━━━ Textausschnitt ━━━

Kanton Schaffhausen: Der Nachbohrer

Nr. 34 –

Am Sonntag verhinderte die Schaffhauser Stimmbevölkerung, dass der Stromkonzern Axpo privatisiert werden kann. Hinter dem Coup steht der SP-Politiker Matthias Frick.

Matthias Frick steht vor einem Abstimmungs-Plakat
«Gerade bei Service-public-Themen kannst du hier im Kanton auch viele Teile der SVP abholen»: Matthias Frick.

Am Walther-Bringolf-Platz, mitten in der Schaffhauser Altstadt, steht das Haus, in dem vor Jahrzehnten schon der legendäre Sozialist Walther Bringolf tätig war. Hier, wo bis heute die Schaffhauser SP ihre Kampagnen ausheckt und die Redaktion der «Schaffhauser Arbeiter-Zeitung» beheimatet ist, geht auch Matthias Frick ein und aus. Wer ist dieser 39-jährige Mann, dessen Beharrlichkeit ausschlaggebend dafür war, dass neun Kantone ihre Verträge mit dem Stromkonzern Axpo noch einmal überarbeiten müssen?

━━━ Datensatz ━━━

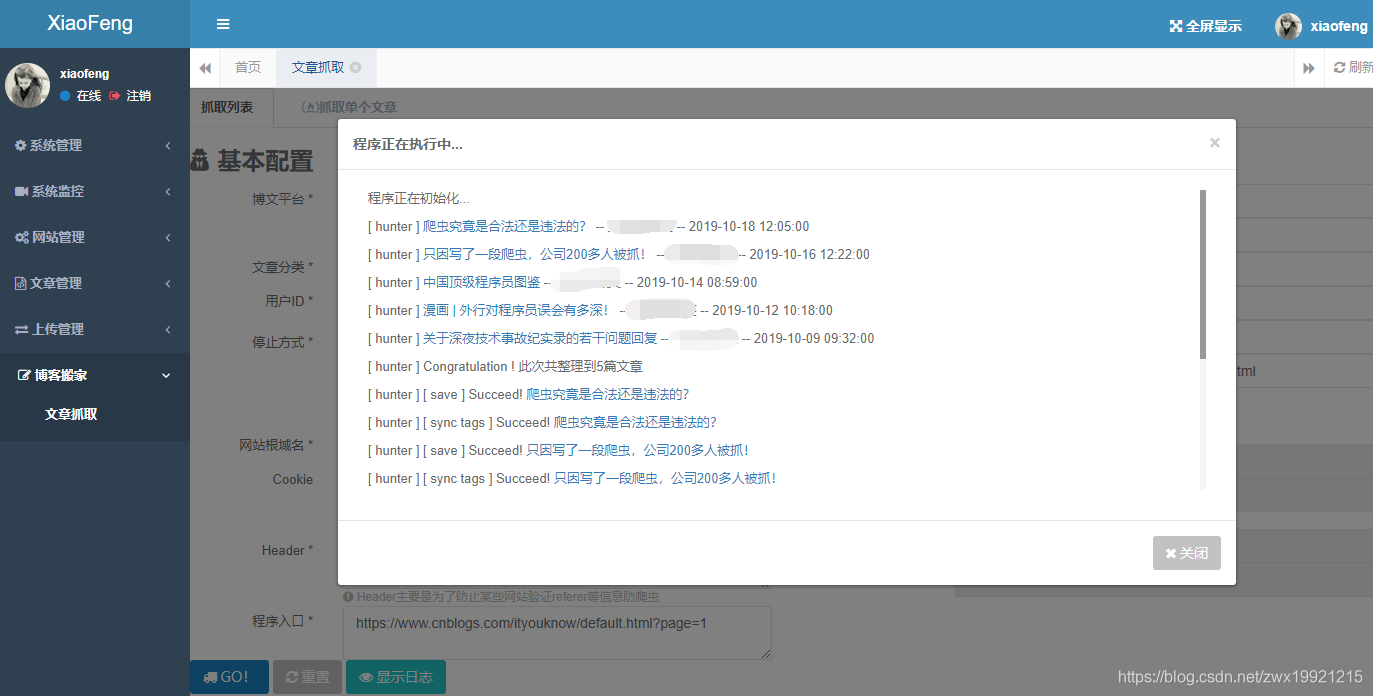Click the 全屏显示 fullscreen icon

━━━
━━━ Datensatz ━━━

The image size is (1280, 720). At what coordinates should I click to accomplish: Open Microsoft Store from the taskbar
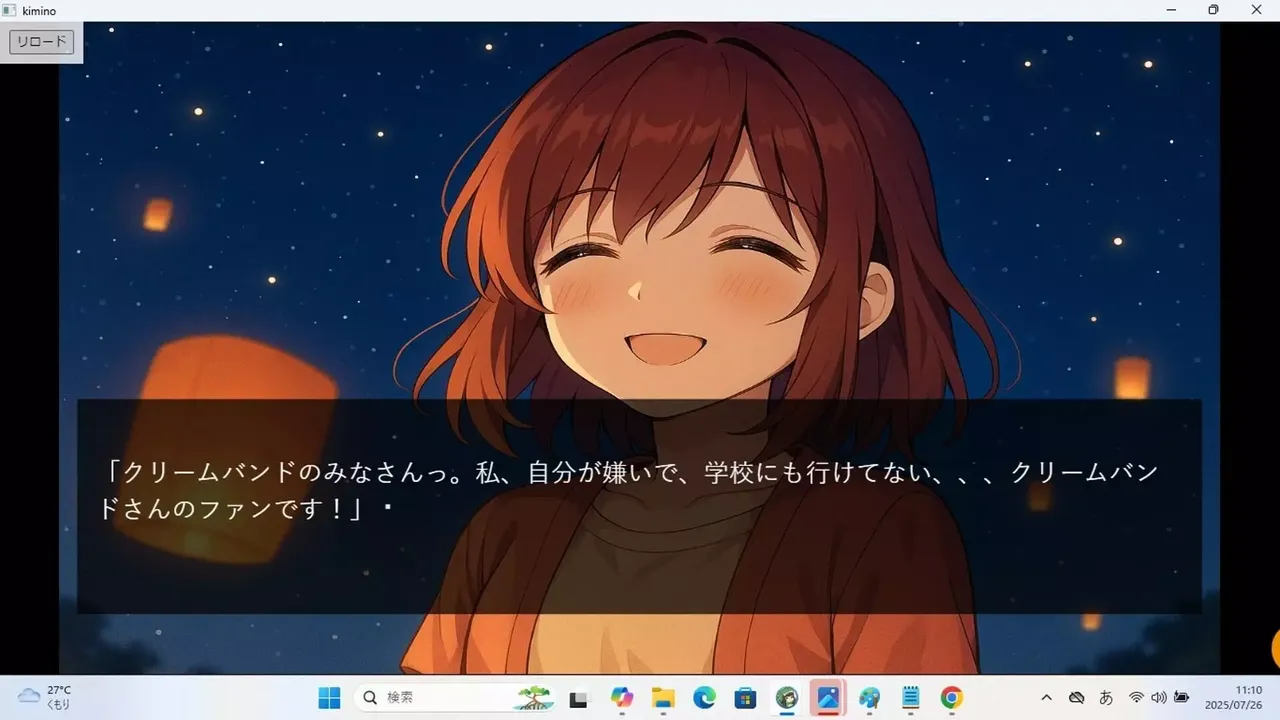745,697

━━━

## Aufgabe
Entnimm dem Textausschnitt über Matthias Frick wortgetreu alles von „Am Sonntag verhinderte“ bis hinunter zu „SP-Politiker Matthias Frick.“.

## Lösung
Am Sonntag verhinderte die Schaffhauser Stimmbevölkerung, dass der Stromkonzern Axpo privatisiert werden kann. Hinter dem Coup steht der SP-Politiker Matthias Frick.